During the 19th century, (especially the 1840s and 1850s), Jewish immigration was primarily of Ashkenazi Jews from Germany, bringing a liberal, educated population that had experience with the Haskalah, or Jewish Enlightenment. It was in the United States during the 19th century that two of the major branches of Judaism were established by these German immigrants: Reform Judaism(out of German Reform Judaism) and Conservative Judaism, in reaction to the perceived liberalness of Reform Judaism.

Civil War

Grave of Jewish Confederate soldier near Clinton, Louisiana

During the American Civil War, approximately 3,000 Jews (out of around 150,000 Jews in the United States) fought on the Confederate side and 7,000 fought on the Union side.   Jews also played leadership roles on both sides, with nine Jewish generals and 21 Jewish colonels participating in the War. Judah P. Benjamin, a non-observant Jew, served as Secretary of State and acting Secretary of War of the Confederacy. Several Jewish bankers played key roles in providing government financing for both side of the Civil war: Speyer and Seligman family, for the Union, and Emile Erlanger and Company for the Confederacy.

By the time of the Civil War, tensions over race and immigration, as well as economic competition between Jews and non-Jews, combined to produce the worst outbreak of antisemitism to that date. Americans on both sides of the slavery issue denounced Jews as disloyal war profiteers, and accused them of driving Christians out of business and of aiding and abetting the enemy.

Major General Ulysses S. Grant was influenced by these sentiments and issued General Order No. 11 expelling Jews from areas under his control in western Tennessee:

The Jews, as a class violating every regulation of trade established by the Treasury Department and also department orders, are hereby expelled …within twenty-four hours from the receipt of this order.

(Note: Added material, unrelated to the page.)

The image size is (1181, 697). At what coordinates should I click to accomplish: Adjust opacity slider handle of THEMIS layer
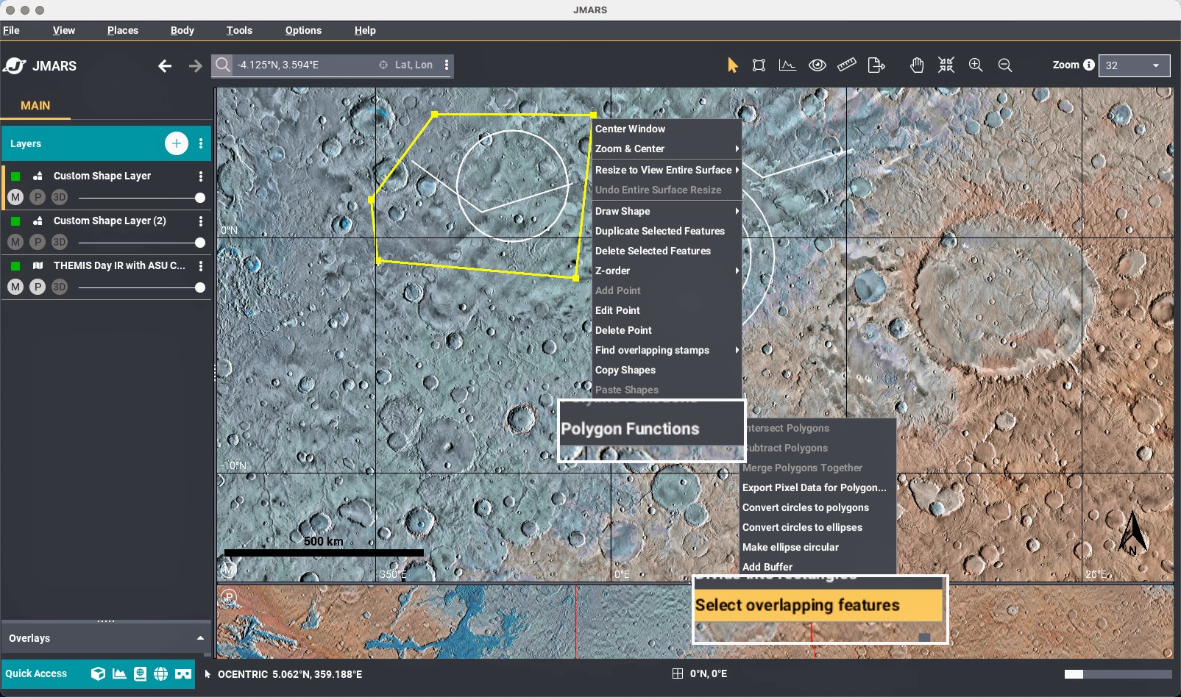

This order was quickly rescinded by President Abraham Lincoln but not until it had been enforced in a number of towns.

Grant later issued an order “that no Jews are to be permitted to travel on the road southward.” His aide, Colonel John V. DuBois, ordered “all cotton speculators, Jews, and all vagabonds with no honest means of support”, to leave the district. “The Israelites especially should be kept out…they are such an intolerable nuisance.”